The Dutch National Ballet presents its Junior Company in their very first tour through the United Kingdom, Spain and the Netherlands. The performance turns out to be much more than an introduction: it is a full-length programme filled with variation and energy.

Sleeping Beauty © Emma Kauldhar
Sleeping Beauty
© Emma Kauldhar

The first part of the programme consists of a tour through ballet history. Each dance is introduced by a short video clip by video master and former dancer Mathieu Gremillet. The documentary-style fragments show the dancers practicing and preparing. They also appear on screen talking, providing the audience with background information about the dance that they are going to perform, and telling us about themselves. In this way they close the gap between themselves and the audience. After the first introduction, which summarizes the origins of ballet, it is time for the first dance, directly related to ballet history. Nancy Burer and Thomas van Damme perform Ernst Meisner's Menuet to music by Handel. The choreography is basic and artistically not very interesting, as it mainly consists of the dancers stepping in circles in erect postures. But it does show the more primitive (and undeveloped) beginnings of ballet. And the total image, with a background projection of the court of Louis XIV and the dancers with their rococo costumes, looks top-notch.

Menuet © Emma Kauldhar
Menuet
© Emma Kauldhar

Ballet 101 (Eric Gauthier, 2006), continues the theme of introductions. Daniel Montero presents a hundred different ballet positions in a row – but of course the inevitable mashup follows, giving Montero the opportunity to show off his skills. This results in a highlight with theatrical characteristics.

After this short trip to the present, the dancers return to their classical roots with choreographies from Swan Lake, Diana and Acteon and The Sleeping Beauty. Jessica Xuan shines in the Swan Lake pas de deux and is skillfully accompanied by Nathan Brhane. Sho Yamada and Michaela DePrince (who is warmly welcomed as the audience's favourite) make the most unlikely jumps in the most unexpected angles, in their pas de deux from Diana and Acteon. Finally, the pas de quatre from The Sleeping Beauty bubbles with energy. This cleverly composed overview is a fine introduction to the classical ballet repertoire. 

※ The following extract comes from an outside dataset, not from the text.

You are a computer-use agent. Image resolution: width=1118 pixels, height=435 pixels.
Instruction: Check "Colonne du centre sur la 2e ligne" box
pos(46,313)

The Dutch National Ballet Junior Company © Emma Kauldhar
The Dutch National Ballet Junior Company
© Emma Kauldhar

The second part of the programme focuses on the twentieth and twenty-first century. Nathan Brhane, Daniel Cooke, Thomas van Damme and Wentao Li accompany Jessica Xuan in Hans van Manen's Kwintet. The choreography is set to three different parts from Mozart's Gran Partita, including the famous Adagio. The calm pace of the music and the meditative movement perfectly complement each other. Xuan, high on her pointes, forms a lovely contrast with the men, who move while kneeled or laying down.

Kwintet © Emma Kauldhar
Kwintet
© Emma Kauldhar

The last choreography buzzes with energy. Dawn Dances is choreographed by George Williamson, who is not much older than the dancers. His youthful enthusiasm shows in the energetic dancing to Judd Greenstein's equally vibrant music (Clearing, Dawn, Dance). All musical motifs are danced to by pairs or soloists, who are sometimes on stage by themselves, and at other times together with other dancers. When the full company is on stage they form beautiful mosaics and kaleidoscopic patterns. All in all, Dawn Dances blows over as a whirlwind.

This is the first tour of the Junior Company, but it will certainly not be their last. All members of the company show their skill and also the fun they have dancing. With its chronological structure and varied works, this programme is a must-see for any ballet lover or anyone interested in dance.